*Extract to read:*
## START

We need not wonder, therefore, that in the earliest forms of religion we
find little or no traces of the moral element. What we term morality was, in
fact, a slow growth. It was the necessary result of life in a community. As
long as men lived apart one from the other, there was little opportunity for
its display or evolution. But with the rise of a community came also the
development of a moral law. In its practical details, doubtless, that law
differed in many respects from the moral law which we profess to obey to-day.
It was only by slow degrees that the sacredness of the marriage tie or of
family life, as we understand it, came to be recognized. Among certain tribes
of Esquimaux there is still promiscuous intercourse
between the two sexes; and wherever Mohammedanism extends, polygamy, with its
attendant degradation of the woman, is permitted. On the other hand, there are
still tribes and races in which polyandry is practiced, and the child has
consequently no father whom it can rightfully call its own. Until the recent
conversion of the Fijians to Christianity, it was considered a filial duty for
the sons to kill and devour their parents when they had become too old for
work; and in the royal family of Egypt, as among the Ptolemies who entered on its heritage, the brother was compelled by law and custom to
marry his sister. Family morality, in fact, if I may use such an expression,
has been slower in its development than communal morality; it was in the
community and in the social relations of men to one another that the ethical
sense was first developed, and it was from the community that the newly-won
code of morals was transferred to the family. Man recognized that he was a
moral agent in his dealings with the community to which he belonged, long
before he recognized it as an individual.
Religion, however, has an inverse history. It starts from the
individual, it is extended to the community. The individual must have a sense
of a power outside himself, whom he is called upon to worship or propitiate,
before he can rise to the idea of tribal gods. The fetish can be adored, the
ancestor addressed in prayer, before the family has become the tribe, or
promiscuous intercourse has passed into polygamy.

## END

*Given material:*
## START

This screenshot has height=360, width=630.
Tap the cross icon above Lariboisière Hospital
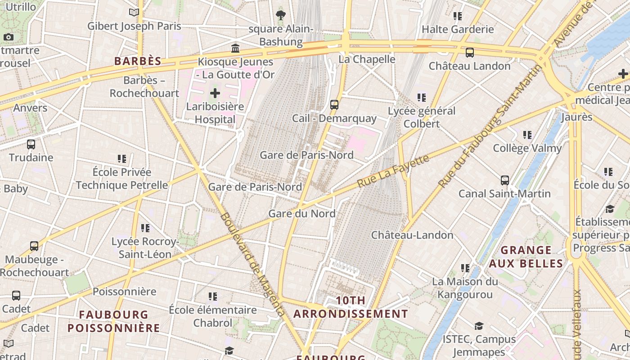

## END

*Short problem:*
Write what comes next in the passage on the growth of religion and morality, starting right after its last sentence. The data is separate material, unrelated to the passage on religion and morality.

*Response to this task:*
The association of morality and religion, therefore, is not only not a
necessity, but it is of comparatively late origin in the history of mankind.
Indeed, the union of the two is by no means complete even yet. Orthodox
Christianity still maintains that correctness of belief is at least as
important as correctness of behavior, and it is not so long ago that men were
punished and done to death, not for immoral conduct, but for refusing to accept
some dogma of the Church. In the eyes of the Creator, the correct statement of
abstruse metaphysical questions was supposed to be of more importance than the fulfillment
of the moral law.
The first step in the work of bringing religion and morality together
was to place morality under the sanction of religion. The rules of conduct
which the experiences of social life had rendered necessary or advantageous
were enforced by an appeal to the terrors of religious belief. Practices which
sinned against the code of social morality were put under the ban of the gods
and their ministers, and those who ventured to adopt them were doomed to
destruction in this world and the next. The tapu, which was originally
confined to reserving certain places and objects for the use of the divine
powers, was invoked for the protection of ethical laws, or to punish violations
of them, and the curse of heaven was called down not only upon the enemy of the
tribe, but upon the enemy of the moral code of the tribe as well.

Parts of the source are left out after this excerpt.